Le jeune homme fit signe à la servante.

— Vous direz au patron que je ne déjeunerai pas ici… Je rentrerai seulement ce soir…

— Vous en avez de la veine d’aller vous promener, dit-elle.

À l’intérieur de la camionnette fermée, Hervé se sentit presque en sécurité. Il regardait, par la petite vitre arrière, défiler le souriant paysage. La route bordée de coquettes villas était déserte. Le soleil glissait sur la Marne dans une traînée d’apothéose !

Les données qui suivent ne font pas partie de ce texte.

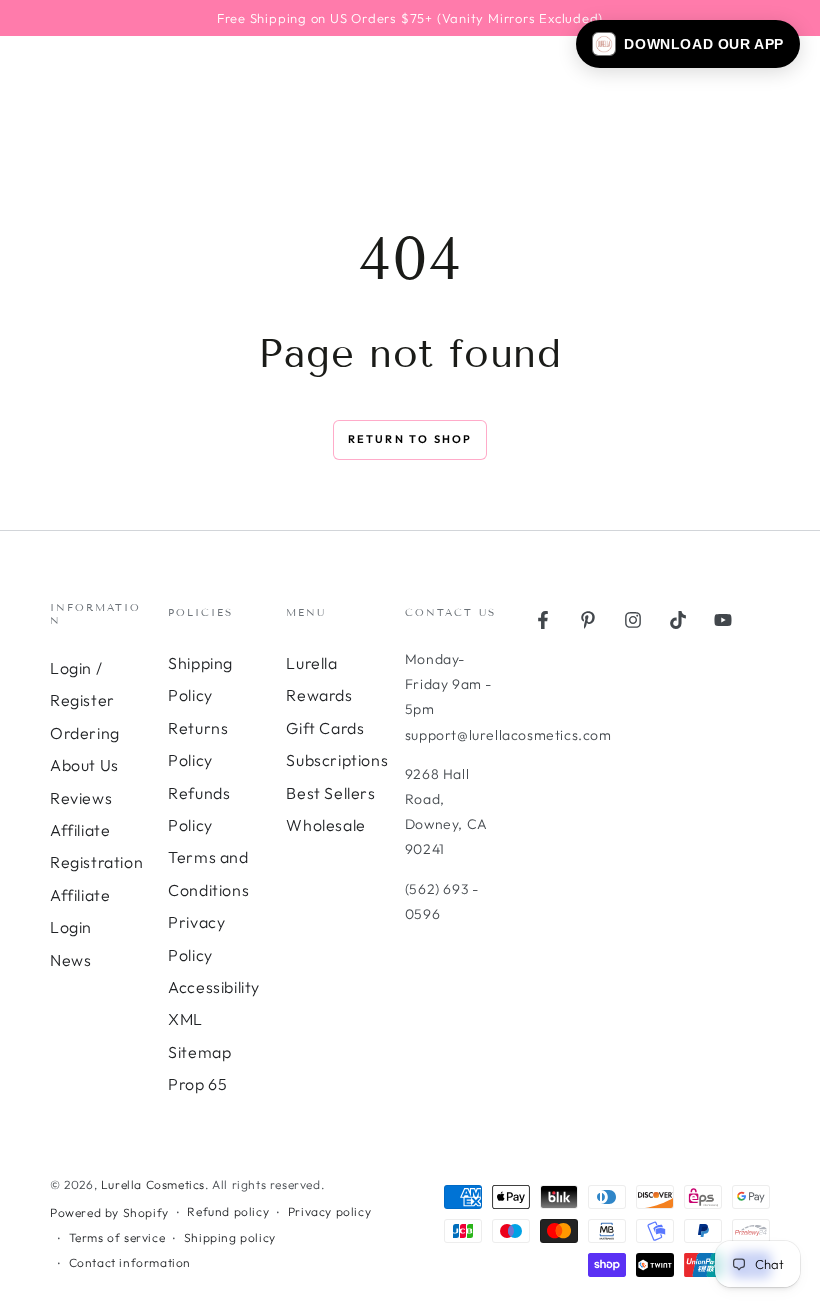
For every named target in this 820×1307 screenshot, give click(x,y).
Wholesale (325, 825)
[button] (688, 44)
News (70, 960)
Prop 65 (197, 1084)
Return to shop (410, 439)
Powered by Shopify (109, 1212)
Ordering (85, 733)
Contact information (130, 1262)
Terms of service (117, 1237)
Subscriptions (337, 760)
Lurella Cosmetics (153, 1184)
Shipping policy (230, 1237)
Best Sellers (330, 793)
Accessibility (214, 987)
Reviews (81, 798)
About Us (84, 765)
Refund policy (228, 1211)
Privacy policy (329, 1211)
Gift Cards (325, 728)
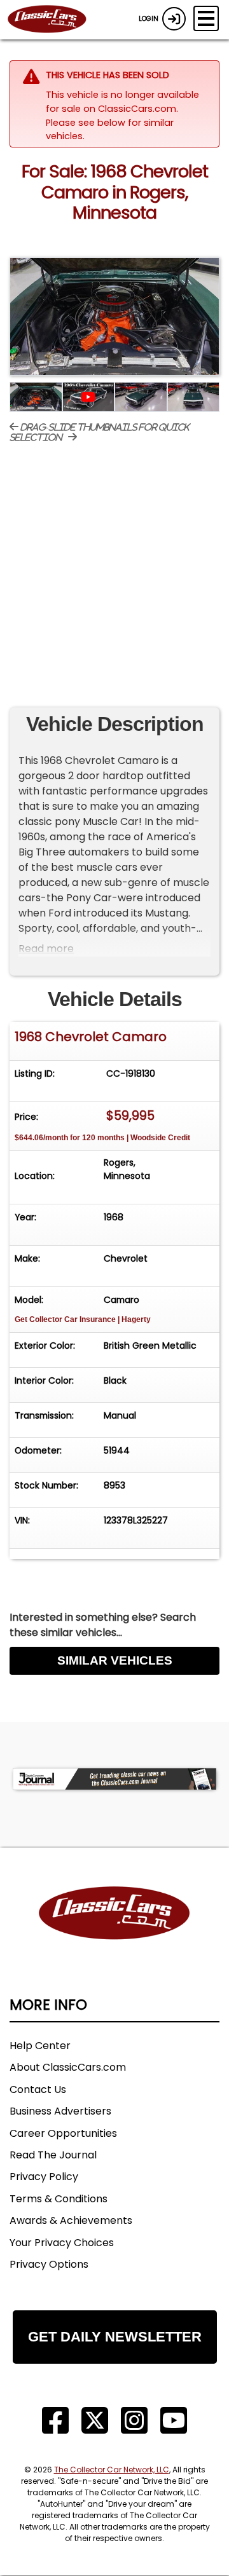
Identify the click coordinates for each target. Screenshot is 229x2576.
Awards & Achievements (71, 2220)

Il pensait avoir convaincu Agnès. Après tout, elle n’était qu’une femme. Il saurait lui imposer son point de vue.

Le livreur le laissa près du pont de Joinville. Précisément un autobus de grande banlieue survenait. Le garçon courut à la station toute proche. Il parvint à se jeter dans le véhicule au moment où celui-ci reprenait de la vitesse après avoir marqué l’arrêt. Il regarda encore derrière lui. Aucun homme à pied ne pouvait le suivre, et, depuis l’auberge, il n’avait pas remarqué de voiture suspecte.

Il n’avait pas pris congé des patrons de la guinguette afin de ne pas donner l’éveil pour le cas où on viendrait le demander. Il leur enverrait, dans l’après-midi, un mandat pour payer sa pension…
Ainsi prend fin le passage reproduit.